La caille, enveloppée d’une belle feuille de vigne, quand vous en avez, se place dans le corps d’un perdreau, rouge s’il en est sous votre main.

Prenez ensuite une bécasse tendre, succulente, bien mortifiée, et confiez-lui le perdreau ; elle ne demandera pas mieux que de s’emplir ainsi.

La bécasse étant entourée de croûtes de pain tranchées bien minces, vous l’introduisez dans l’intérieur d’un canard sauvage, que vous choisissez de la taille voulue.

Le canard va parfaitement dans une poularde dodue, blanche, et savamment désossée.

Alors, si vous avez une jeune oie sauvage, grasse et attendrie, ne perdez pas de temps, enfilez-lui la poularde : c’est classique.

Les poules d’Inde, blanches et charnues, sont assez faciles à obtenir ; ayez-en une, et mettez-lui la jeune oie dans le corps. Rendu à ce point, vous avez fait une œuvre de haute école, mais ce n’est pas encore un chef-d’œuvre.

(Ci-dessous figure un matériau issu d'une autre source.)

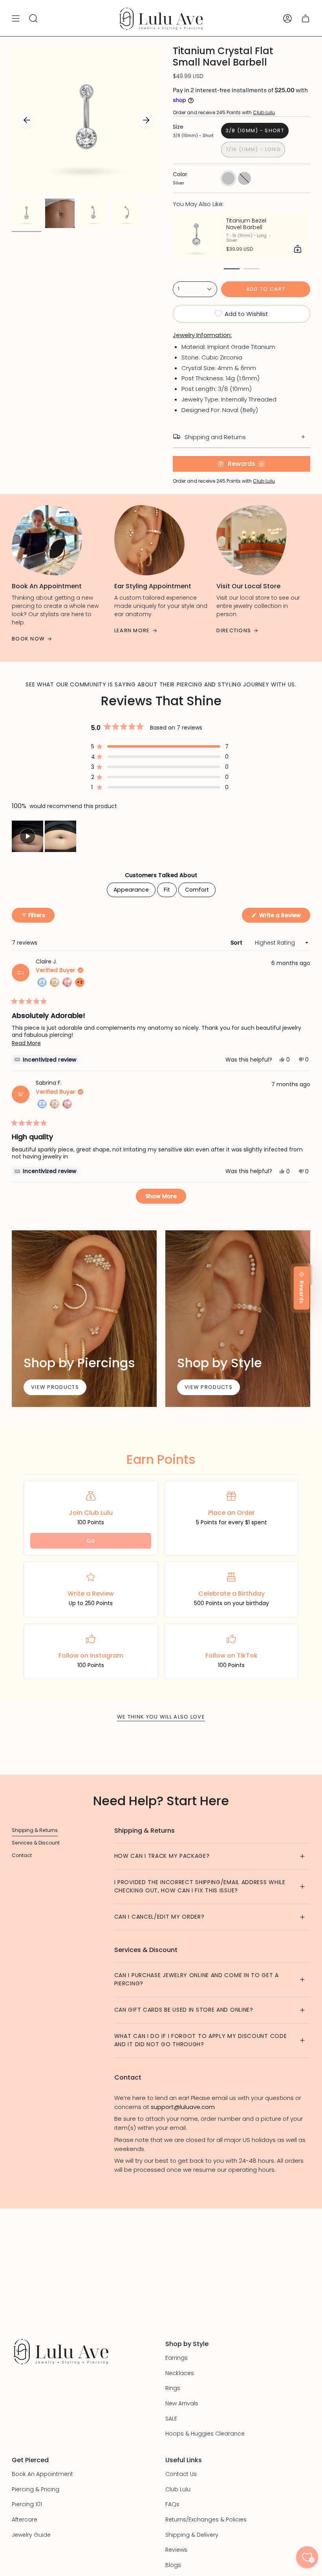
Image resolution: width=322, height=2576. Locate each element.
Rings (172, 2388)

Poursuivez-donc. Il s’agit de se procurer une belle outarde, ce qui n’est pas rare sur le Saint-Laurent. L’outarde canadienne est peut-être la plus belle qui soit sur le globe. Je désire l’élever au rang de mets national, et c’est dans ce but que je lui ai préparé les farces dont vous venez de lire la description. Si vous me dites que j’exige des tours de force, c’est que vous êtes tiède et peu instruit des choses de la cuisine. Un certain degré d’enthousiasme devient nécessaire pour accomplir les opérations que je vous recommande ici ; une bonne dose de science ou de pratique culinaire n’y gâte rien non plus. Êtes-vous homme à bien faire, je suis avec vous. Ah ! vous avez cru que, parceque je ne sais pas la musique, j’ignore la cuisine ! À d’autres, dénicheur de merles. Revenons à nos outardes.